Программное стихотворение об этом новом примирении с действительностью – Стансы (заглавие от стихов Пушкина со сходным настроением). Вторая строфа (о «шинели до пят») предлагалась в печать как отдельное стихотворение. Нелепая затея – эпиграмма на Сталина, швом отделившая было поэта от масс; побыть и поиграть с людьми – ср. «играют и поют» (в стих. «Вот дароносица…») и «Играй, покуда над тобою…» (у Тютчева). Воспоминание о ссылке – клевещущих козлов… драки (соседей по Чердыни – меньшевиков и эсеров; Мандельштаму они претили) и стук дятла (доносчика). Прыжок – попытка самоубийства, когда в первую же чердынскую ночь ОМ выбросился из окна больницы, вывихнув и сломав руку; затем наступило успокоение. И ты, Москва – несколько суток в Москве по пути из Чердыни в Воронеж. Большевея – «в этом слове для народного слуха положительный звук:…большеветь – почти умнеть, становиться большим» (ОМ в передаче НЯМ). В Арктике машин советских стук – Северный морской путь, спасение челюскинцев в 1934 г. Садовник и палач – Гитлер, демонстративно увлекавшийся садоводством; губительница-русалка Лорелея, расчесывающая волосы на скале, – символ Германии (ср. «Декабрист»).

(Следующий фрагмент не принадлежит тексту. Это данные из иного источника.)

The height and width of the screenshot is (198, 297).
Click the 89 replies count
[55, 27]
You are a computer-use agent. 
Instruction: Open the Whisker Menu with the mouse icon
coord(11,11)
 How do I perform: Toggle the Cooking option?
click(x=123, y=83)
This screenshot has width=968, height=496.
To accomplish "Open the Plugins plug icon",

К этому стихотворению примыкают «Мир начинался страшен и велик…» (образ каменноугольных пластов с отпечатками древних папоротников), «Мне кажется, мы говорить должны…» (взгляд на трудную современность из светлого будущего; воздушно-океанская подкова – сковывающая стихию воздуха; написано после катастрофы 18 мая 1935 г. с агитсамолетом «Максим Горький»), «Идут года железными полками…», «Мир должно в черном теле брать…», «Ты должен мной повелевать…» (обращено, видимо, к рабочему классу; недруг – кто-то из обличителей ОМ), «Да, я лежу в земле, губами шевеля…». – Противоположное настроение, вызов сославшим – в стих. «Лишив меня морей, разбега и разлета…». Последнее стихотворение в этом ряду – «Не мучнистой бабочкою белой…» – о торжественных похоронах летчиков (на лафетах, смертных станках), может быть, по впечатлению от кинохроники о той же катастрофе «Максима Горького»; мотив чтоб тело превратилось в улицу… – тот же, что в «– Это какая улица?..», только взятый всерьез (ср. «Разговор с товарищем Нетте» Маяковского). ОМ остался этим стихотворением недоволен («подхалимские стихи… – ода без достаточного повода к тому»), и доработка его растянулась почти на год.